WHAT IS BEING ASKED: Rewrite the listing from its first line through the line with "Copy the new", putting "sample" in place of "swatch" and changing nothing else.

···

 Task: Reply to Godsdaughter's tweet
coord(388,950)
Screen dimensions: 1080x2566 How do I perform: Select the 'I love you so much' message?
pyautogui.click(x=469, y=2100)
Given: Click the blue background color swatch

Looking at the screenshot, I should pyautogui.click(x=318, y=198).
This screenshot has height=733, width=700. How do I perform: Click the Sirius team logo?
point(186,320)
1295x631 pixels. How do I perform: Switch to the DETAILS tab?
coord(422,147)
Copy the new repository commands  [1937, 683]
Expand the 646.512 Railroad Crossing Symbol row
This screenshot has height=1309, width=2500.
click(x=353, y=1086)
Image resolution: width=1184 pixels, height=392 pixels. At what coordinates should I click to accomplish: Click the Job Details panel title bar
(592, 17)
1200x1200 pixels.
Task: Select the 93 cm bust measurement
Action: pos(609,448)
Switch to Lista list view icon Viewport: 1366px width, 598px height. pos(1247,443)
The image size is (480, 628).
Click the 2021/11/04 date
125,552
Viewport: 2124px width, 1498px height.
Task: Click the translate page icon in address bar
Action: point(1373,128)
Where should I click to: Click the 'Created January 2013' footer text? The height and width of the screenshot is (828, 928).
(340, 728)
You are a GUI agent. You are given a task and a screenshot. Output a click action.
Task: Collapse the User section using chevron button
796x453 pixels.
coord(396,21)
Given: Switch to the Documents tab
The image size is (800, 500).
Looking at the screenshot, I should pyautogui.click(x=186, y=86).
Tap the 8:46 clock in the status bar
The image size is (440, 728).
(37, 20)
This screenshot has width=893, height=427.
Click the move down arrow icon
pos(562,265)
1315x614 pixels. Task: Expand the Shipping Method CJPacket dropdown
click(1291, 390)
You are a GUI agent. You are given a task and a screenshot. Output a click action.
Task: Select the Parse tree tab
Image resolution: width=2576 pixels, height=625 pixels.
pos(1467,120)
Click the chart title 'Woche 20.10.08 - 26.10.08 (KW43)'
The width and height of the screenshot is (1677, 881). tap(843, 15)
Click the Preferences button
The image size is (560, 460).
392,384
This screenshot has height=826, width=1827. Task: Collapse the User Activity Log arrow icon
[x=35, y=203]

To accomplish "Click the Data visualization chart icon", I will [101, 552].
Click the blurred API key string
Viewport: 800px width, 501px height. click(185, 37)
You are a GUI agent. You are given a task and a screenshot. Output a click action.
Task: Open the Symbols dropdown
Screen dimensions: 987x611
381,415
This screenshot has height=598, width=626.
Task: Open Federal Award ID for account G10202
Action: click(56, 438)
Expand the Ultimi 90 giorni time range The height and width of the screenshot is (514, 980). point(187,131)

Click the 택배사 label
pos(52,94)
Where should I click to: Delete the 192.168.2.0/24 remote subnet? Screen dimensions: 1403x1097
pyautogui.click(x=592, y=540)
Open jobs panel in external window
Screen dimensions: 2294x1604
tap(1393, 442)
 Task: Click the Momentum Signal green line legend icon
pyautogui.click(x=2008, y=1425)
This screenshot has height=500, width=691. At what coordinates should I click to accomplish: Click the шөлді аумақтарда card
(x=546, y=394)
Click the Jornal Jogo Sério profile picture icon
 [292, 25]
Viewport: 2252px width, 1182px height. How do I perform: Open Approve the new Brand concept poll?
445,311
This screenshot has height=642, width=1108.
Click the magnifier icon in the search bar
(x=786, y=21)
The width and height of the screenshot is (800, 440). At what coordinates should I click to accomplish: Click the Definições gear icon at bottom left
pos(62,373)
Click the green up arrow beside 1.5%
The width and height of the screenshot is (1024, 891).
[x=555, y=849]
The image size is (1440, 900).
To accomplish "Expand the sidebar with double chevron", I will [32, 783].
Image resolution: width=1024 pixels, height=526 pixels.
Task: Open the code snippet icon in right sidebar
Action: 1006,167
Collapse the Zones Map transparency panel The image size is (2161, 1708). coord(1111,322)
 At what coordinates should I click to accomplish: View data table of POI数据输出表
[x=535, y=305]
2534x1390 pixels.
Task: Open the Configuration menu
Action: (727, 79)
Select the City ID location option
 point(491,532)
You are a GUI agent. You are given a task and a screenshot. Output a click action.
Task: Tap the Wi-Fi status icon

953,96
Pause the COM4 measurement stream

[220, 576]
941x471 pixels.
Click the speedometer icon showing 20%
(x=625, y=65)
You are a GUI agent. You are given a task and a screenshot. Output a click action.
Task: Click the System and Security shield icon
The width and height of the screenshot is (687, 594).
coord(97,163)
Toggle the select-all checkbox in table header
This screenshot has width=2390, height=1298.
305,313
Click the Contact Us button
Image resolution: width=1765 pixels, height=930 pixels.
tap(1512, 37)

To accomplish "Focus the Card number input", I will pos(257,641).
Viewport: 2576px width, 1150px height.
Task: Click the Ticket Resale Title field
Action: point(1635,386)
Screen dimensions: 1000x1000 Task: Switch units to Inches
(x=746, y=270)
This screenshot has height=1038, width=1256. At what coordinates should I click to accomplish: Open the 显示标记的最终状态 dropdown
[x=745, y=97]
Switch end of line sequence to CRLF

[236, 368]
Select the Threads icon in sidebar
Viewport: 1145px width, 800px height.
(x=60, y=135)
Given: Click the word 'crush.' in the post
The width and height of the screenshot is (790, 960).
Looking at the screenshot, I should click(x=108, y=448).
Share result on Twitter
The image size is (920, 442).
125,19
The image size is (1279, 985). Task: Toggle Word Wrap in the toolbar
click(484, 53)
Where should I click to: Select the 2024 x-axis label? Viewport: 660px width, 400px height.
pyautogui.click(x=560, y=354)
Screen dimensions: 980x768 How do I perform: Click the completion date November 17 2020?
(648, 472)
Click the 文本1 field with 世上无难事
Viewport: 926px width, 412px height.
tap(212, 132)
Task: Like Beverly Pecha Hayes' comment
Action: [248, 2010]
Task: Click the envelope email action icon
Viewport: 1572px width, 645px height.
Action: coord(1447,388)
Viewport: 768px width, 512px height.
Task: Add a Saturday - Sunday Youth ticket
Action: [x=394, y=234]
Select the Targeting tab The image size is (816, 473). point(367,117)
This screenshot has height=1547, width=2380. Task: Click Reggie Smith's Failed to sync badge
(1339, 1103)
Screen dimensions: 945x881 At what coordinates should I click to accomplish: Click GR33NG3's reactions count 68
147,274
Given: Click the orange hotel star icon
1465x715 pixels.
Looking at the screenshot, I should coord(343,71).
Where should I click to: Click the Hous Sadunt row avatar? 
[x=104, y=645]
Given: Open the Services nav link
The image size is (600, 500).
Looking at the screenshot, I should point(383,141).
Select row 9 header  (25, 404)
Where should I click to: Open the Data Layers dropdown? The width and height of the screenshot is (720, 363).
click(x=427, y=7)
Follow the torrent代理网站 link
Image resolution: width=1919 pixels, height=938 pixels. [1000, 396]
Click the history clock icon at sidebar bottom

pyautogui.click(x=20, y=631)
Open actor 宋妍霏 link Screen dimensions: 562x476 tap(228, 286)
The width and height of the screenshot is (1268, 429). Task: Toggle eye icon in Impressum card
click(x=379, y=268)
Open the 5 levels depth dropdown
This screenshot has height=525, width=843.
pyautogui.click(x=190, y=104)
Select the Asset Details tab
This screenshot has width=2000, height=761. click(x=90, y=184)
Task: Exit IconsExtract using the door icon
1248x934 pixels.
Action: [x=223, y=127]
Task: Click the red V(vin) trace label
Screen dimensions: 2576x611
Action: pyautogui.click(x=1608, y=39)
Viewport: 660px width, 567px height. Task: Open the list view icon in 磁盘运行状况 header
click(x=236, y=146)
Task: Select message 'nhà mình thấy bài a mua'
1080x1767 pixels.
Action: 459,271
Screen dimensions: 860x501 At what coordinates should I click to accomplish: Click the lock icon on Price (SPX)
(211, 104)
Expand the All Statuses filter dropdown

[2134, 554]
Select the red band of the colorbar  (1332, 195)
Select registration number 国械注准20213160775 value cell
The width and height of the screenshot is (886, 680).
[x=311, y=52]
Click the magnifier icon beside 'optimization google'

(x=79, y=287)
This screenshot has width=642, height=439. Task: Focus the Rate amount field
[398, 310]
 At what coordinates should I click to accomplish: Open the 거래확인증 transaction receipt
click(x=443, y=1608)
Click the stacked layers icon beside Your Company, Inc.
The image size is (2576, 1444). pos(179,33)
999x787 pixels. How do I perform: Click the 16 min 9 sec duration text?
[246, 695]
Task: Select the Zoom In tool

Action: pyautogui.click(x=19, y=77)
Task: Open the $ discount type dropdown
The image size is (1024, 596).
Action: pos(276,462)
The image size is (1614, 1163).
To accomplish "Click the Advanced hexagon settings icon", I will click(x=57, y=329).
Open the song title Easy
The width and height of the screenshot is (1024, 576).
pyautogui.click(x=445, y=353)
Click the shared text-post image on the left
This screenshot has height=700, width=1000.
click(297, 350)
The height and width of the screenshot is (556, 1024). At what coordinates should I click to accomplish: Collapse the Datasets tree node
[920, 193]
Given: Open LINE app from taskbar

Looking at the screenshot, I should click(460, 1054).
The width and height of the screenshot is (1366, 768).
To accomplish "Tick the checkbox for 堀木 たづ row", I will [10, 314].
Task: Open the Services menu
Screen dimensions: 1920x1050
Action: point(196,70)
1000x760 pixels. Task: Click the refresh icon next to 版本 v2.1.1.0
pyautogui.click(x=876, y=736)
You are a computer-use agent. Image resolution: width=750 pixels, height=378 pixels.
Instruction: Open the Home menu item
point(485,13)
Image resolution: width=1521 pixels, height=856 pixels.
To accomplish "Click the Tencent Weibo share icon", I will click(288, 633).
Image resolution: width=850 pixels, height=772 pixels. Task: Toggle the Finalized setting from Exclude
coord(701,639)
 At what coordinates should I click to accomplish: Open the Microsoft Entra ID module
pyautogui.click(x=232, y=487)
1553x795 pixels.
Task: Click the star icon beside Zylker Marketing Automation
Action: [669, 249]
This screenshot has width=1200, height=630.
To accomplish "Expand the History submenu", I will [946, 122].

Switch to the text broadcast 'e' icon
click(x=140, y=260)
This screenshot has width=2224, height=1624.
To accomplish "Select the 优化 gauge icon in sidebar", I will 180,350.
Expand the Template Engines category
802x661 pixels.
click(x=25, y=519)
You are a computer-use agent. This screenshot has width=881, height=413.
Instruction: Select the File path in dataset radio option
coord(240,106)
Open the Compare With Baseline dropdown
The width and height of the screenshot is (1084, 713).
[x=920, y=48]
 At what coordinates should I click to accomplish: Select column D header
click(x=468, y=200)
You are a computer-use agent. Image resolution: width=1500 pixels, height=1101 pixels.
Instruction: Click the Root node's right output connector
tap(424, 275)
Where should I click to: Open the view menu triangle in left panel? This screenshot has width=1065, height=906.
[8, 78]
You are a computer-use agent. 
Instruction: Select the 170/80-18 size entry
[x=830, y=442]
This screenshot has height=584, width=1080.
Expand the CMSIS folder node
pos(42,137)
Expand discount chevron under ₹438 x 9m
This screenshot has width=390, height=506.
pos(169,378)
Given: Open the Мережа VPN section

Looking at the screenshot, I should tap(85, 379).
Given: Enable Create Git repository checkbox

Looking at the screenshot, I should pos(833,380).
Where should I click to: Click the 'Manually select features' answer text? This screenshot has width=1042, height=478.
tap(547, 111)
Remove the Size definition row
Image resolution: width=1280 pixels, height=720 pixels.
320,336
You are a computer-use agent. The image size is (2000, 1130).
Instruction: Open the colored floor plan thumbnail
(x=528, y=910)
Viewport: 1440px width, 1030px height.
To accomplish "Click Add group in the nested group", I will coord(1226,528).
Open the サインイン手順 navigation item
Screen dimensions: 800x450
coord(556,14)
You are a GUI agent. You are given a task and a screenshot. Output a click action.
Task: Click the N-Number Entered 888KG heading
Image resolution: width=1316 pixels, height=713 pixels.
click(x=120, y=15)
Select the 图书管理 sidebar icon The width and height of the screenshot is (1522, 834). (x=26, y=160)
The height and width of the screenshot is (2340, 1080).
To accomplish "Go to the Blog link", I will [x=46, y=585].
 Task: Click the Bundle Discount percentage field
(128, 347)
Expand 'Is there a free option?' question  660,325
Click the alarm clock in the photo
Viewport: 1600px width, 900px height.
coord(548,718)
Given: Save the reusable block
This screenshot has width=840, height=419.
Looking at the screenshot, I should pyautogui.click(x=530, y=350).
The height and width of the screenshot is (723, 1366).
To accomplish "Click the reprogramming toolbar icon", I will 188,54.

···

RESPONSE:
 Task: Reply to Godsdaughter's tweet
coord(388,950)
Screen dimensions: 1080x2566 How do I perform: Select the 'I love you so much' message?
pyautogui.click(x=469, y=2100)
Given: Click the blue background color sample

Looking at the screenshot, I should pyautogui.click(x=318, y=198).
This screenshot has height=733, width=700. How do I perform: Click the Sirius team logo?
point(186,320)
1295x631 pixels. How do I perform: Switch to the DETAILS tab?
coord(422,147)
Copy the new repository commands  [1937, 683]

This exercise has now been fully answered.